A more discerning type of traveller drops anchor here every summer, drawn by its myth-evoking beauty. From as early as 3,000 BC, the island developed as a sophisticated outpost of Minoan civilisation, until some time between 1647 and 1628 BC, when the volcanic island erupted and its heart sank beneath the sea leaving a crater 10km in diameter. Ever since, the island’s history has been linked to the fabled city of Atlantis. Vampires have also been said to live here over the centuries, but we chose not to focus on that, much preferring the idea that somewhere at the bottom of the sheer black cliffs of the caldera, there lies an ancient civilisation.
There are a number of A-list establishments perched on the rim of the crater (the caldera), each offering amazing views, but the delightful Homeric Poems is hard to beat. Clinging to the cliff’s edge in Greece’s most prestigious patch of real estate, just off Firostefani, this unique hotel is a collection of original peasant dwellings connected by a rather hairy selection of vertiginous steps, terraces and roofs. If uninterrupted views of endless azure water, blue skies and blindingly whitewashed buildings are what you hanker after, then this is the place to be.
Homeric Poems is all about booking one of their brand new suites, turning into a hermit and sharing the view with your lover. Authentic interiors mixed with all the mod cons (a Bang & Olufsen TV that turns itself to face the sofa when its switched on) create an unpretentious feel, and antiques raise the style bar. The lovely manager, Margarita, came to our aid when we couldn’t work out how to get the CD working (it wasn’t very complicated), and was always contactable on the mobile if not at reception. As some of the balconies from the next-door hotel have a prime view of our room’s sun terrace, when we were in the mood for utter privacy we retreated to our very own pool, with its own little grotto built into the rock. There we splashed around like otters without a care in the world – rock stars indeed.
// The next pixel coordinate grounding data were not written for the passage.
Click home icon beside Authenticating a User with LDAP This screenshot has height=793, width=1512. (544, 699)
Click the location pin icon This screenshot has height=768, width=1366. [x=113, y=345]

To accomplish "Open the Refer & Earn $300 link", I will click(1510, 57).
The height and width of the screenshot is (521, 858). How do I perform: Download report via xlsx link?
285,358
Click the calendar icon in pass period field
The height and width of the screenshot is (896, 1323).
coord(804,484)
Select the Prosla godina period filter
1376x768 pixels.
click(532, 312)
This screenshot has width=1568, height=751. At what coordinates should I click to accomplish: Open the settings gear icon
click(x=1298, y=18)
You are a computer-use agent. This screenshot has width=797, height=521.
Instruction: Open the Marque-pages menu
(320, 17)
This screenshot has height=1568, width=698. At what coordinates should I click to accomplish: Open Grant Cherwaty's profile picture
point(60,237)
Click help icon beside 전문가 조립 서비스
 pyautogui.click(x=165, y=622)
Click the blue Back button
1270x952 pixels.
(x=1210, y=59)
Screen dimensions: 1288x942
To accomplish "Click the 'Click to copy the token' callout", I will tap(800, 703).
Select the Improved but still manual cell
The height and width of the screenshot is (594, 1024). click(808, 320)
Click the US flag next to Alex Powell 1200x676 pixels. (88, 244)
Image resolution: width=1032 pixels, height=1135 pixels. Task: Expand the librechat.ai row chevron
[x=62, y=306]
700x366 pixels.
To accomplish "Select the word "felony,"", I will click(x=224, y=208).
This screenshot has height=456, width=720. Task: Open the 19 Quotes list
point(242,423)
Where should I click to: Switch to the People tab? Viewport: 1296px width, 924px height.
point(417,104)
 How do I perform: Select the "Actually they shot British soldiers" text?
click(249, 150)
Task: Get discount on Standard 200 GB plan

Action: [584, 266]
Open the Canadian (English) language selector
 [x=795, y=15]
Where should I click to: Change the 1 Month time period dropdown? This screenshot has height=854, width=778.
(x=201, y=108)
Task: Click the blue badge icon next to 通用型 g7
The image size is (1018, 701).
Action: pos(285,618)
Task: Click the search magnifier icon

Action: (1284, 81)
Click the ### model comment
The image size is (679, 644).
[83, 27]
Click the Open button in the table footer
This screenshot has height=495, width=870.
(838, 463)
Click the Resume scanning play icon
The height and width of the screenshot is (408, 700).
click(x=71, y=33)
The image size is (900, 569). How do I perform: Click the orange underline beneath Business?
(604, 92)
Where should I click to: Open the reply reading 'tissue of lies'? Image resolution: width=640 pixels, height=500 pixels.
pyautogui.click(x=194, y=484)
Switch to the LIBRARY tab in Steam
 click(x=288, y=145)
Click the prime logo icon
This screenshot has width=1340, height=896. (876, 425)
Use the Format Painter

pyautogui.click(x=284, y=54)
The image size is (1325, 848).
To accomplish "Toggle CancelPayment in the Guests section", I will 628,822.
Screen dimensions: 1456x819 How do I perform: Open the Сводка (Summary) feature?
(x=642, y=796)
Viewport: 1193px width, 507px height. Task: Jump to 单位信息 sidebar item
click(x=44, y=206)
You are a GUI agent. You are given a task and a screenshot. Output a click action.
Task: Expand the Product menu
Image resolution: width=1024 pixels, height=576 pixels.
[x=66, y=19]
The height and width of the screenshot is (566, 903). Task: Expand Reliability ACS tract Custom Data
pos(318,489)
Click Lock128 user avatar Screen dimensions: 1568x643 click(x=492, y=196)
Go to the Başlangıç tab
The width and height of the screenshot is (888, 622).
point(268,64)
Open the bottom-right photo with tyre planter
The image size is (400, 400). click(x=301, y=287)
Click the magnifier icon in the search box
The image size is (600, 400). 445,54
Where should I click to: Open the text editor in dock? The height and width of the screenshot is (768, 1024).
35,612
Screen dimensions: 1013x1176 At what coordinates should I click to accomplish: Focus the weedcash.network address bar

While the breakfasts are fit for that god of good times, Dionysus, those who go a little stir crazy when faced only with the company of one other to keep entertained, will welcome the opportunity to venture out for other meals. And if you’ve ever wished for better-sculpted legs, you’ll be grateful for the work-out you’ll get in doing so – everything is up or down some steps, and you’ll soon have toned-up pins. For lunch, we loved Archipelagos for its stunning sea views looking out to the volcano and surrounding islands. Then, for an early supper we’d head down to the bustling fish restaurants on the beach below, although our most romantic supper was at Vanilia, located opposite the old church, high on the cliff in Firostefani. It’s only a few minute’s walk from the hotel – and don’t forget a shrug or scarf; it can be a smidgen chilly. Clambering upstairs to the romantic candlelit open-air terrace, perched Mary Poppins-like among the rooftops, we discovered that even the most bickerish couples can soon find their love simmering again in this divine environment.
Gazing out to sea is all very well and good but, for us, an amazing boat experience on our own Sea Ray Sundance Cruiser made our collection of mental Kodak moments complete. Landlubbers may be happier staying on terra firma and sampling some of the island’s beaches. Choose from black, white and red sands, depending on how hot you want to get. The black beach was a tad toasty on the toes, and frankly why sweat it out with the ‘civilians’, as Elizabeth Hurley likes to call us non-celebs, when you could be paddling about in your very own private pool? As the sun began to set we could usually be found sinking into the mammoth Jacuzzi with a chilled bottle of bubbly, focusing on very little other than that sunset.